Read the records and gather each line that includes "computer".

● TASK INPUTS:

□ □ □ □

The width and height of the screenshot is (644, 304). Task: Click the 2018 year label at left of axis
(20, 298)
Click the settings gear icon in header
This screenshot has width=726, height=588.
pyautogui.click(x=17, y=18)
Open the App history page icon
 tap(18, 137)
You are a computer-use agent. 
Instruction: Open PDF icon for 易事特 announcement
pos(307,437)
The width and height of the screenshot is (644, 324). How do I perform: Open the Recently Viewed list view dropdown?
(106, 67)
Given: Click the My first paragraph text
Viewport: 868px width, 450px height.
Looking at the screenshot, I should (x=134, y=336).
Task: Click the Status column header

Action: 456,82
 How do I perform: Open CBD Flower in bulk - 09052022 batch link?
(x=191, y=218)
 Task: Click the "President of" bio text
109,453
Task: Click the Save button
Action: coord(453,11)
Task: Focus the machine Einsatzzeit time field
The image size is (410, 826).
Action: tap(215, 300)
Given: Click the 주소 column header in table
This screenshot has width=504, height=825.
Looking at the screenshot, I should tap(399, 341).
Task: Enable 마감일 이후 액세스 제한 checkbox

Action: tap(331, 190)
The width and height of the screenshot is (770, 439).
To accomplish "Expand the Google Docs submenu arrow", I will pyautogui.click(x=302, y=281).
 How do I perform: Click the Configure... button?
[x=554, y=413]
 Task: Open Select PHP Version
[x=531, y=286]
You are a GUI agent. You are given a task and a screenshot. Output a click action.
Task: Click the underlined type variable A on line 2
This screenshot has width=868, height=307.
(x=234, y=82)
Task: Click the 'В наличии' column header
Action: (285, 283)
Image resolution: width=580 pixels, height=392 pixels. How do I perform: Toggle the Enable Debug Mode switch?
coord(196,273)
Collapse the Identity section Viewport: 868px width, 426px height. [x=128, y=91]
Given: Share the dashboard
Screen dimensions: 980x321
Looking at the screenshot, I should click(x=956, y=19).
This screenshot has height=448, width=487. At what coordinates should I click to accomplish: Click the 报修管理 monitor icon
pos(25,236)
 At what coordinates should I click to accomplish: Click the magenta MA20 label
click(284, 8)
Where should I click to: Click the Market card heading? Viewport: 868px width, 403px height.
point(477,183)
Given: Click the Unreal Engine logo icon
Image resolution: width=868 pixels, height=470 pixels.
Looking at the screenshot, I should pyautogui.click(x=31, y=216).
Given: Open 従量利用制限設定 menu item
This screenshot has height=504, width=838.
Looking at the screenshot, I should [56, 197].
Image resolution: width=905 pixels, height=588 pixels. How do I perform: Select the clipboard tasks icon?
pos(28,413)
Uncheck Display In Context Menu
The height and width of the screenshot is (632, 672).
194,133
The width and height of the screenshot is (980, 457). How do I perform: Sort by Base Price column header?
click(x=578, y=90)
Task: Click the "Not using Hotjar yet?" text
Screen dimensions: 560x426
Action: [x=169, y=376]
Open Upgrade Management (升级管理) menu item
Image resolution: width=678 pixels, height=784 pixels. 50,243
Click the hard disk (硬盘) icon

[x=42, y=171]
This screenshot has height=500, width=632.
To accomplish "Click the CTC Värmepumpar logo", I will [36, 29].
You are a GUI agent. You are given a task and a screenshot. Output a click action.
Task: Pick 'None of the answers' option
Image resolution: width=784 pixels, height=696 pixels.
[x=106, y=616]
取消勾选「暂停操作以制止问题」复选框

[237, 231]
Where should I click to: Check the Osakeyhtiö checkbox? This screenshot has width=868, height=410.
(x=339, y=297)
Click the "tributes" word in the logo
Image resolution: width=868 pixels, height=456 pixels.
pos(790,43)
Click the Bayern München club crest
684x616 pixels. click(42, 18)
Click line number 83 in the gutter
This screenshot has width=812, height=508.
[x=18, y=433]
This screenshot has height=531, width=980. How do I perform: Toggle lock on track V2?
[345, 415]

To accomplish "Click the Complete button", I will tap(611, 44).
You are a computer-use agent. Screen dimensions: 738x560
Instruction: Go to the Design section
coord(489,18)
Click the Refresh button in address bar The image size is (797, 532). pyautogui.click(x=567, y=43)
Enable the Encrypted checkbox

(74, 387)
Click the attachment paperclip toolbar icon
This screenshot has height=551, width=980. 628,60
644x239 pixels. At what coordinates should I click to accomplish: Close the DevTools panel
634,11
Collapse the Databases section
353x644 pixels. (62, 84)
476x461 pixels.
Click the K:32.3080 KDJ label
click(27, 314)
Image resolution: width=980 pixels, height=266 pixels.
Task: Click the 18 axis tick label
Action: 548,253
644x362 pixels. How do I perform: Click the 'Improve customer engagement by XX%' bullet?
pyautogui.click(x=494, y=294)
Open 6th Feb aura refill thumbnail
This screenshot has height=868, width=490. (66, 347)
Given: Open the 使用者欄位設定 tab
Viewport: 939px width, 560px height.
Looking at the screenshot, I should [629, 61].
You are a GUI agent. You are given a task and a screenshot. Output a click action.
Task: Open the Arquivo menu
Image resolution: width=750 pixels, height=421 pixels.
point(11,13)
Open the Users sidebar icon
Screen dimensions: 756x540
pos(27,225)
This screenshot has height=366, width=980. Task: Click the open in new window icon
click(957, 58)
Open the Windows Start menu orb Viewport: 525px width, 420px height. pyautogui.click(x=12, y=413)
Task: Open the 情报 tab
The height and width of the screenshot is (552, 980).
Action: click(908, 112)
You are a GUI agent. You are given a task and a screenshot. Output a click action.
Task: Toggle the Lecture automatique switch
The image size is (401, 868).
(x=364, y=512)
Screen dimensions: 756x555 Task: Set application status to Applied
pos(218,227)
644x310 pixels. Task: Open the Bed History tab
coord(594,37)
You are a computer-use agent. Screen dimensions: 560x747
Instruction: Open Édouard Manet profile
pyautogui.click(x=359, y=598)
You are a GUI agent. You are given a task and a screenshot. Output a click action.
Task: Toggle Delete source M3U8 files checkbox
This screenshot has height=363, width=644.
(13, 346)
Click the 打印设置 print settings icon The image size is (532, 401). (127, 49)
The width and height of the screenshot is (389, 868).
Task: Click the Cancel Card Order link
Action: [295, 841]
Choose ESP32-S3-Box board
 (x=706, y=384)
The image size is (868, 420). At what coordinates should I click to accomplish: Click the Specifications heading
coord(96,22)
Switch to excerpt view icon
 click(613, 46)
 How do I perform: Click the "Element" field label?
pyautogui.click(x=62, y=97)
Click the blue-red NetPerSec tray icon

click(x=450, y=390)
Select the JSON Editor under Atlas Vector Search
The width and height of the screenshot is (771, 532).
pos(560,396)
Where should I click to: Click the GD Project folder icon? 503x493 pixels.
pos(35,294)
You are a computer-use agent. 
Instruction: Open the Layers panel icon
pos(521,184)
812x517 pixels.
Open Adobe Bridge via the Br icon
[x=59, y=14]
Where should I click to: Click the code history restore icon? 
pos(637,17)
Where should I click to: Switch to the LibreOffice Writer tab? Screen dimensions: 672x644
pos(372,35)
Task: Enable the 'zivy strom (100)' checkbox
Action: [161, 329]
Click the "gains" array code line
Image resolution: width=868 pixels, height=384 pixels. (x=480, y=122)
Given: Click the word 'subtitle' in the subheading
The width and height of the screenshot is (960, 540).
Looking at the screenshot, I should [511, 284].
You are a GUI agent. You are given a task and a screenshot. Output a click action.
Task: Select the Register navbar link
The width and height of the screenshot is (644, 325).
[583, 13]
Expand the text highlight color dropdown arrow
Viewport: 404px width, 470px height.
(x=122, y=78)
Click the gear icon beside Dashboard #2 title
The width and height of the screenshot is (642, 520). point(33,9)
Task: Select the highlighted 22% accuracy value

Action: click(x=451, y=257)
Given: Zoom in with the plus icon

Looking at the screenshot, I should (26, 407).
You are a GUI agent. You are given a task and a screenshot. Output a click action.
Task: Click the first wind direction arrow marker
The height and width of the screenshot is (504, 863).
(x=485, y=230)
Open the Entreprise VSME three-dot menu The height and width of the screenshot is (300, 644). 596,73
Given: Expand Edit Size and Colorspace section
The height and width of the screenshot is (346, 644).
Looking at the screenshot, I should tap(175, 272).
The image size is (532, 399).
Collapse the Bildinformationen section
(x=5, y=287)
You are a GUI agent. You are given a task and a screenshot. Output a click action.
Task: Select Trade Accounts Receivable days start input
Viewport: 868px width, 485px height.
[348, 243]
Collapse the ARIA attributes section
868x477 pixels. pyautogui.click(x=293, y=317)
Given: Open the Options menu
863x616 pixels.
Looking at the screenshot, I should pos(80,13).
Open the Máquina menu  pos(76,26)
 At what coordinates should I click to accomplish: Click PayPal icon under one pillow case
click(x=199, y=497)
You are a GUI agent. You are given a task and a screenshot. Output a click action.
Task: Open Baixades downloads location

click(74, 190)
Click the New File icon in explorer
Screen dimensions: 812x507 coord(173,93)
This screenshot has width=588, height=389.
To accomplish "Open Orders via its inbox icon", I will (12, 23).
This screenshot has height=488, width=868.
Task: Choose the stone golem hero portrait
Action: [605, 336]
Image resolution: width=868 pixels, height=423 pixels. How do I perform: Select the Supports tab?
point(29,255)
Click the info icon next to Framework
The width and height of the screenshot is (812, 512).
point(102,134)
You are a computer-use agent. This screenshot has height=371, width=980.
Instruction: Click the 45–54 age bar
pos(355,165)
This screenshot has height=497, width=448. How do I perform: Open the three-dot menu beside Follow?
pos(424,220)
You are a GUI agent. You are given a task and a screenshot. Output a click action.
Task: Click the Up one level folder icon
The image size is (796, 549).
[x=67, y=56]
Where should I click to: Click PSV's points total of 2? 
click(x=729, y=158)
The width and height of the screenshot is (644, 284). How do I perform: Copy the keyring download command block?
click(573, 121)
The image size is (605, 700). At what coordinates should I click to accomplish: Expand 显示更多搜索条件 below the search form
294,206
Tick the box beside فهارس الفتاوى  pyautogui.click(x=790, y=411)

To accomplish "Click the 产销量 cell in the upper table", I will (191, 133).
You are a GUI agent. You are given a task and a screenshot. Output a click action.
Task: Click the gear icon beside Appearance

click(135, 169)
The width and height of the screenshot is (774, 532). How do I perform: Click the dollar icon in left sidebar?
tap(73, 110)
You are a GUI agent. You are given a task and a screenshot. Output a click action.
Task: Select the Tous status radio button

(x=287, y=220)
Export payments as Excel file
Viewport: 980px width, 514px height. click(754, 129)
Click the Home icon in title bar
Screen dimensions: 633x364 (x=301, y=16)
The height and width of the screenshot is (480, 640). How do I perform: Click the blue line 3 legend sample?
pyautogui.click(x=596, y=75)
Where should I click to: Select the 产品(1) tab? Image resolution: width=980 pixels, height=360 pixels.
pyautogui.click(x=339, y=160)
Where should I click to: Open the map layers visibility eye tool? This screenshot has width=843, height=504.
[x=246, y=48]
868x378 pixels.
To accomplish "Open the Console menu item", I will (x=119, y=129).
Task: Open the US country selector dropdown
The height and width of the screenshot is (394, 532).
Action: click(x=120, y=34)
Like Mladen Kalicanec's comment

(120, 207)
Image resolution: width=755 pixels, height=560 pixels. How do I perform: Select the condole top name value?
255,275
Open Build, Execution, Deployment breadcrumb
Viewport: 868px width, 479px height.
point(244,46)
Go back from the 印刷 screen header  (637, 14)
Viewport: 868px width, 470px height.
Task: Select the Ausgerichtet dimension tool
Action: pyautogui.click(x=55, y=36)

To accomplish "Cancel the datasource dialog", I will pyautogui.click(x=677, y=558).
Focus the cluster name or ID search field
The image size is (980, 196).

□ □ □ □

● SOLVED EXERCISE:
You are a computer-use agent. 
You are a computer-use agent. Screen dimensions: 738x560
You are a computer-use agent. Screen dimensions: 560x747
You are a computer-use agent. 
You are a computer-use agent. This screenshot has height=371, width=980.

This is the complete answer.